The Pitfalls of Platonic Friendships

Emily Simon and Maria F. Estrada

Can heterosexual men and women really ever be just friends? As displayed in “When Harry Met Sally,” the answer is a resounding no. This topic is one of great debate, polarizing the sexes in all discussions and across all platforms. If you simply google, “Can guys and girls be friends?” an abundance of websites appear with their own distinct interpretations of the issue.

Although men and women can go on to have great friendships, it will never be fully sincere. There is always an underlying romantic sentiment, even if it is only perceived by one of the two parties. It is no secret that all lasting meaningful relationships demand substantial effort, time and energy. Behind all intimate friendships are laughs shared, secrets unveiled and moments treasured; it is indubitable that in the midst of cultivating friendships between opposite sexes that the fine line between friend and partner will become blurred. Science is partly to blame as there is a natural degree of attraction that exists between people of opposite sexes, which can fuel a subconscious development of feelings. This is notorious for occurring in adolescent friendships when teens’ hormonal levels are peaking, leading inevitably to finding each other desirable. Also, being best friends implies both parties know everything there is to know about each other, building an impenetrable bond founded on trust. This level of friendliness means both individuals have seen each other at their worst and their best and are each other’s confidants. Does this sound like a relationship yet?

“Although it can be possible, it is not very likely because if two people are so close at some point they are bound to develop feelings for each other,” junior Patrick Ales said.

It is no secret that the greatest relationships take time to develop. Look at any romantic comedy and that will be the underlying plot, a man and a woman trying to make it work as friends, but never succeeding. The reason Hollywood plays on this concept so often is that it resonates as truth for all viewers, many having attempted the same impossible feat. Once a man and a woman’s relationship progresses into a strong friendship, secrets and emotions are revealed, putting both parties in a position of vulnerability. It is in these moments of vulnerability that romantic feelings begin to surface as one friend may feel a greater sense of trust in the other. These moments shift platonic love into something more, pushing the relationship out of one of pure friendship.

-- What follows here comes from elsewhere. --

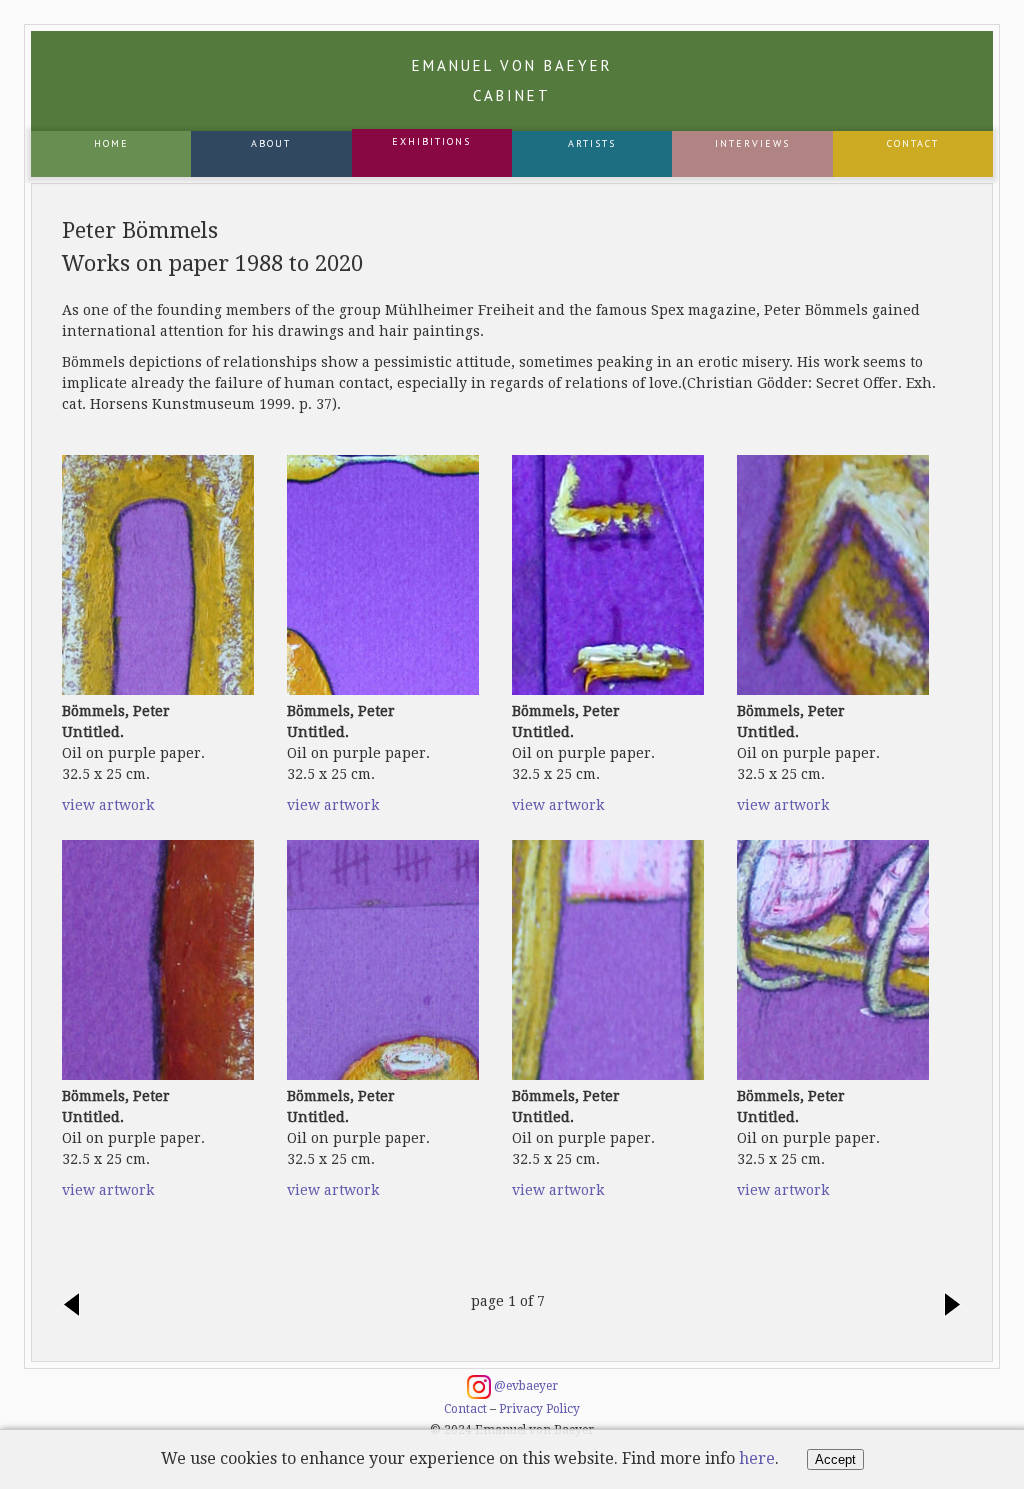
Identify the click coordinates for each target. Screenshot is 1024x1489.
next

“If both parties try super hard, they could possibly stay best friends, but there is always an underlying sentiment,” junior Alex Anton said.

This does not mean that guys and girls cannot be good acquaintances. It is generally known that men and women can coexist without constant sexual tension; however, when the relationship develops into a best friendship, the people involved may get a little too personal, creating a romantic sentiment.